Mientras tanto, la prioridad oficial consiste en el mantenimiento y la ampliación de determinadas formas de agregación de poder para el manejo del gobierno y el control de la sociedad mediante el direccionamiento de prebendas -migajas miserables- para sectores clientelares, sin consideración de las necesidades de la nación, del Estado y de todos los sectores sociales.
En un país así, llámese como se llame, proliferan las mediciones constantes y la cotización de "logros" aparentes en la feria de las vanidades politiqueras. Pero en el largo plazo el resultado es siempre el atraso.
Más allá de la siempre desconfiable evaluación oportunista de las fuerzas hegemónicas del mercado, la evaluación estratégica o de largo plazo desde el punto de vista del conjunto de los reales intereses nacionales será prácticamente imposible, cuando no falsa y sesgada ideológicamente.
Todo se debe a la ausencia o discontinuidad de políticas de mediano y largo plazo y esto, a la negativa e incapacidad de diseñar fines y principios estratégicos poniendo voluntades democráticas al servicio de su concreción. Sin fines no hay futuro. El futuro está más allá de los plazos de una administración, de los límites de una coyuntura o de las expectativas de retiro y jubilación del funcionariado político.

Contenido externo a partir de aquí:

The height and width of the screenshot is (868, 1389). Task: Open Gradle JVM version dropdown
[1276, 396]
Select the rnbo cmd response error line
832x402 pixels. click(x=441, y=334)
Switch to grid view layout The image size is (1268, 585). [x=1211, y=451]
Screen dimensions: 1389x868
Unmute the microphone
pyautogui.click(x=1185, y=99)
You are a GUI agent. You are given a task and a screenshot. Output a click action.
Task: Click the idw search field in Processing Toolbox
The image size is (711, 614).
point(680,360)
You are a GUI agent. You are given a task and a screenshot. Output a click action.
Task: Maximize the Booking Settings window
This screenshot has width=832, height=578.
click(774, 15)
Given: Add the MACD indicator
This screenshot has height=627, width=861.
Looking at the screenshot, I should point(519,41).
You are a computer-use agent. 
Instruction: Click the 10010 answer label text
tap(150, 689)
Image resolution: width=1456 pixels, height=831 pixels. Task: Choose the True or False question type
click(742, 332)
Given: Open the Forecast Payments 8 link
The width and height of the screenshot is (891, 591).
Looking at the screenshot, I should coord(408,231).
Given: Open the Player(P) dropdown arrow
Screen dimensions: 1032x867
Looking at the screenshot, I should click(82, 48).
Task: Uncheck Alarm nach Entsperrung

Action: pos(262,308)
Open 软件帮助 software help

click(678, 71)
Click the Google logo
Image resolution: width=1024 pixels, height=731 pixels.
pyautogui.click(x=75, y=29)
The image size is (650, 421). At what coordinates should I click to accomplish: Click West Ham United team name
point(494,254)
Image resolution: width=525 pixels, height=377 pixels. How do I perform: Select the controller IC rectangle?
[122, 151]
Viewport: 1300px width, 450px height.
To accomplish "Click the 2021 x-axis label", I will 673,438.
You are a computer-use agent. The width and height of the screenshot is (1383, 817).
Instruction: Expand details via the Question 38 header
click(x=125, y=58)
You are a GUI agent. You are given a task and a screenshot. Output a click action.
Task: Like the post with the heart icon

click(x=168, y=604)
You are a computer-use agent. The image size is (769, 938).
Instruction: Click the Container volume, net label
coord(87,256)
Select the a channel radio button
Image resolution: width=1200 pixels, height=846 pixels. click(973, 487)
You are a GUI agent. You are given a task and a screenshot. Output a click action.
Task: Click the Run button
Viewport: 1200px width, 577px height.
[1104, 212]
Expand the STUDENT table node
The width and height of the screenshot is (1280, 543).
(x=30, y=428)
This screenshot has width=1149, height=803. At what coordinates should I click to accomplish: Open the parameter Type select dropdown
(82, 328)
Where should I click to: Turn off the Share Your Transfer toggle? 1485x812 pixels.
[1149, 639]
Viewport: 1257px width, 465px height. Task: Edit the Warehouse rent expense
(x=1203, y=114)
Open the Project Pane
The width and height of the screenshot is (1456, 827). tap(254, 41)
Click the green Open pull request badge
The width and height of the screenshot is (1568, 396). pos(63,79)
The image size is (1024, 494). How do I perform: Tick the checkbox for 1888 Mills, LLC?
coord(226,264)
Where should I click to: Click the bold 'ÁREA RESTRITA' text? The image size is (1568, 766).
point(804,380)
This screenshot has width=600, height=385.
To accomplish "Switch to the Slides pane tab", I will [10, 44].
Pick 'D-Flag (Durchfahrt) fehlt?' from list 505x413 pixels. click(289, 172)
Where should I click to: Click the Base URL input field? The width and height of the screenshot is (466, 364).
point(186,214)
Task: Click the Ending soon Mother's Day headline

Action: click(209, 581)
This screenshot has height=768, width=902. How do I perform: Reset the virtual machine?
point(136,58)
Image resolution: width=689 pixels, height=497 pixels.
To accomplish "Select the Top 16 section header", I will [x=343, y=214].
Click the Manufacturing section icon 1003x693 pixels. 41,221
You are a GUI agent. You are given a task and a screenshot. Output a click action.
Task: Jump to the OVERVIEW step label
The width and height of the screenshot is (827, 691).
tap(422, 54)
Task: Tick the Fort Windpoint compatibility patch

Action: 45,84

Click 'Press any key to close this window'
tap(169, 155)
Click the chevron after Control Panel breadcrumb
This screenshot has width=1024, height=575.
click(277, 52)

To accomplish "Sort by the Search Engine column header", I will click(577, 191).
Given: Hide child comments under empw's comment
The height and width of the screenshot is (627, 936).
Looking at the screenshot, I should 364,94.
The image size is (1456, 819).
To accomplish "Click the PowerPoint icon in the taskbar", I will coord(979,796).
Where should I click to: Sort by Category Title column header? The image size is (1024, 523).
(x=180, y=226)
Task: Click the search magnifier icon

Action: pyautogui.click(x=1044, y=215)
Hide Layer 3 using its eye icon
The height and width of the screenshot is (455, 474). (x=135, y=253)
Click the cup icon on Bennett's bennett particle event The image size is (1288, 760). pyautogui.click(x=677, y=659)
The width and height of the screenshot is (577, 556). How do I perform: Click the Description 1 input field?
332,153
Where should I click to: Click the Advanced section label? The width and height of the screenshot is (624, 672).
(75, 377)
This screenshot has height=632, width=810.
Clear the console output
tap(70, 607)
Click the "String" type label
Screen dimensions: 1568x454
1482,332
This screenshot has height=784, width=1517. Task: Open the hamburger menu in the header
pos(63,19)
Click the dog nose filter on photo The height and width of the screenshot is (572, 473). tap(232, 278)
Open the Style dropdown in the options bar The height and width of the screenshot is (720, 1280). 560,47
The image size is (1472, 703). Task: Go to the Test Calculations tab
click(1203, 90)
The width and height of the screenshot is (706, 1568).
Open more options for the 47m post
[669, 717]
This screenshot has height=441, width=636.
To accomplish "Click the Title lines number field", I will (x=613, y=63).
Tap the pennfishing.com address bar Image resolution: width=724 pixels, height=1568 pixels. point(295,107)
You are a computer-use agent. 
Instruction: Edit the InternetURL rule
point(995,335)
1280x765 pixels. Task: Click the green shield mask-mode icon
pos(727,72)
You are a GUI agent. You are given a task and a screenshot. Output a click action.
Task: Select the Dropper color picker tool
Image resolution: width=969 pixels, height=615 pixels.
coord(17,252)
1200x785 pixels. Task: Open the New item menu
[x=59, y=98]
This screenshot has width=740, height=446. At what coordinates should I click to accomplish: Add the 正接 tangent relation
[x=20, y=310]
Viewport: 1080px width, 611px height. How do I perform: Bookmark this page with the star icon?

El hiperactivismo político que los mass media presentan cotidianamente se halla atenido a la fugacidad de lo inmediato, donde -obviamente- los fines son reemplazados por objetivos de corto plazo concebidos como objetivos tácticos carentes de ensamble en una estrategia, es decir, donde sólo representan actos u operaciones "cotizables", verificables y manipulables por parte del núcleo "gobernante", si se me permite este eufemismo.
Y como la permanencia en el gobierno con alguna porción de poder exige costos a pagar inexorablemente, en un país así, llámese como se llame, quienes gobiernan recurrirán constantemente a la ayuda financiera internacional, provenga de donde provenga, la cual les dispensará importantes gratificaciones materiales, además de propagandizados réditos políticos, acreditables en las correspondientes cuentas de los señores especialistas en política, en primer lugar, y en el subsector de que se trate después, especialmente en el de los técnicos y asesores que hablan en nombre de los demás sin encargo ni control de gestión y que actualmente constituyen una corporación disciplinada para dar vivas entusiastas al mandamás de turno sin perder su falaz aureola de "progresistas", es decir, con las connotaciones que las comillas sugieren.
En un país así, llámese como se llame, la importancia de las operaciones de maquillaje político-técnico en cualquier subsistema tiene fatalmente un nivel liliputiense, en tanto que los frutos y consecuencias de su aplicación en la vida real de las personas son acumulativamente desastrosos.
Inversamente, un país que se desenvuelve en un marco de desarrollo institucional democrático, con respeto por el individuo, la sociedad y el Estado de derecho, construye intergeneracionalmente el futuro, la cultura o la sociedad -que es lo mismo-, en lugar de atrasarla y congelarla tras supuestas apelaciones a mitos del pasado o inventando utopías de "patas cortas".